La sentenza che lo scorso 13 giugno aveva negato la compatibilità del c.d. ergastolo ostativo previsto dall’art. 4 bis della Legge sull’Ordinamento penitenziario con l’art. 3 della Convenzione, ai sensi dell’art. 44 §2 (c) della stessa Convenzione deve dunque ritenersi definitiva.
Secondo la Corte l’ergastolo ostativo, si pone, dunque, in contrasto con l’art. 3 della Convenzione che vieta la tortura, le punizioni degradanti e disumane, con ciò negando di fatto la possibilità per il detenuto di intraprendere un percorso rieducativo.

Tale decisione, sebbene non vincolante per l’Italia, apre la strada a numerosi altri ricorsi da parte di altrettanti detenuti che verserebbero in condizioni disumane.

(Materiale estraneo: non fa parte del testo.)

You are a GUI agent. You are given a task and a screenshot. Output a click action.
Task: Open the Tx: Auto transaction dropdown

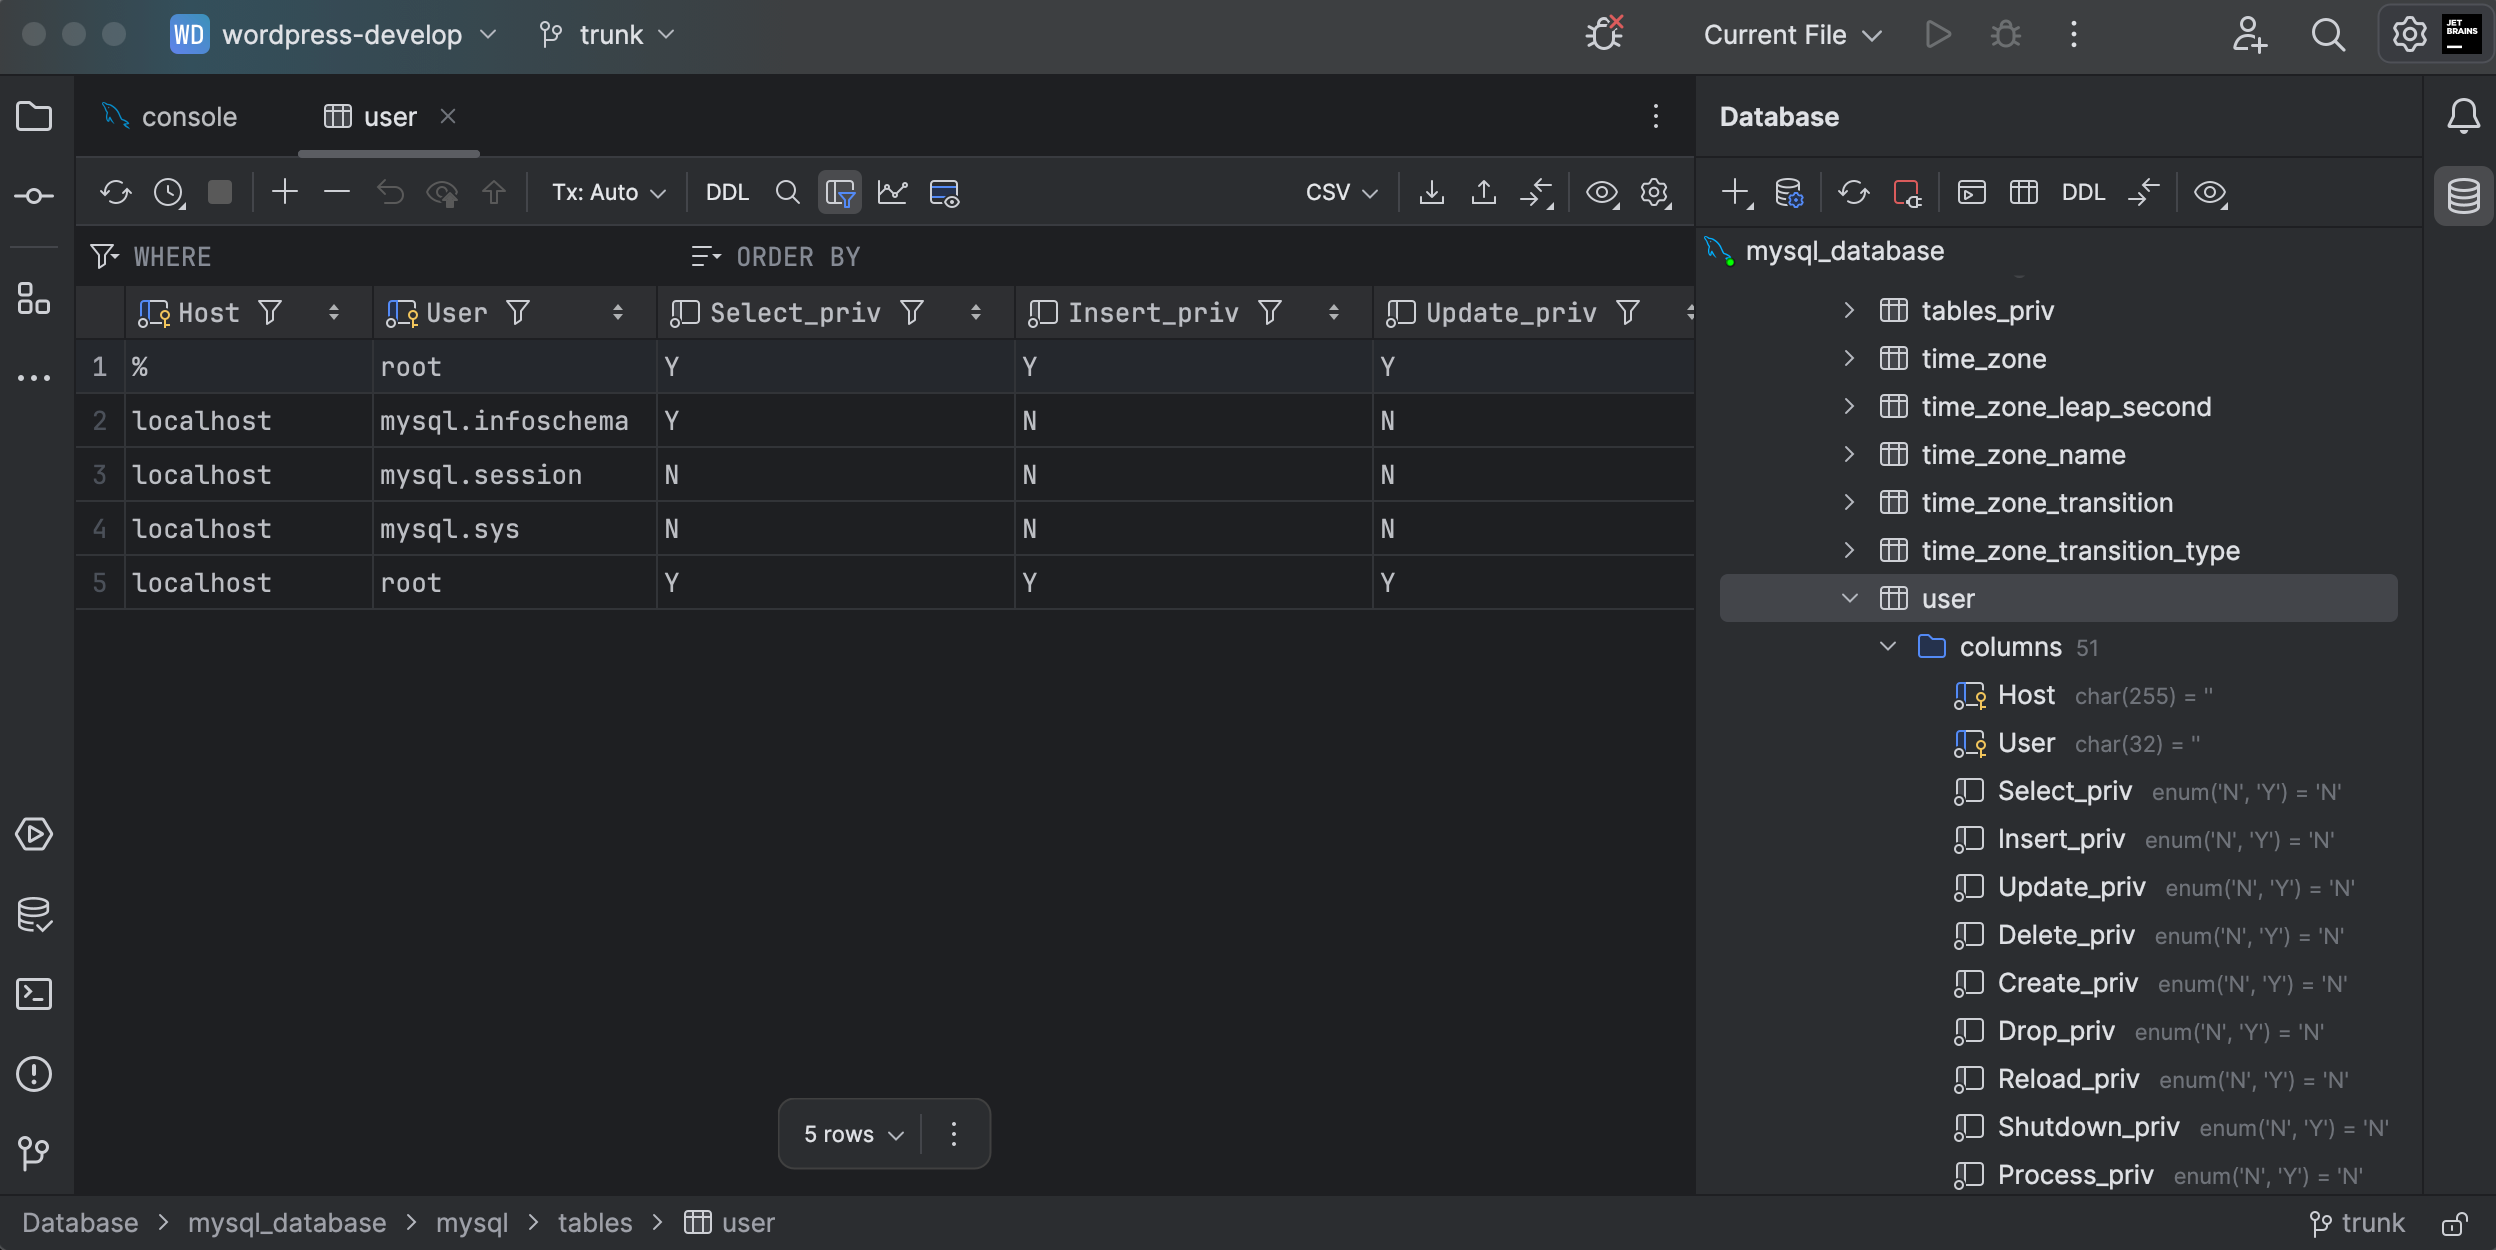pyautogui.click(x=608, y=192)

L’art. 4-bis dell’ordinamento penitenziario concede al detenuto di fruire di permessi premio, lavoro esterno al carcere e misure alternative al carcere, tranne che la liberazione anticipata, solo qualora il detenuto decida di collaborare con la giustizia al fine di dimostrare la rottura dei legami con l’organizzazione criminale, o quando la collaborazione  offerta risulti irrilevante o inesigibile in modo tale da consentire, comunque, di escludere inequivocabilmente la presenza di contatti con la criminalità organizzata.
Il combinato disposto delle norme 4-bis e 58-ter dell’ordinamento penitenziario che regola il cosiddetto ”ergastolo ostativo” secondo la Corte di Strasburgo va modificato: costituisce una «life sentence without hope» e limita «indebitamente la prospettiva di un mutamento futuro dell’interessato e la possibilità di revisione della pena».
Pertanto, «non può essere qualificata come comprimibile ai fini dell’articolo 3 della Convenzione».
Secondo i giudici europei deve soprattutto essere smantellato il principio dell’automatismo, per fare in modo che siano i giudici a decidere caso per caso (gli ergastolani in Italia sono 1.776 di cui quasi i due terzi condannati all’ergastolo ostativo).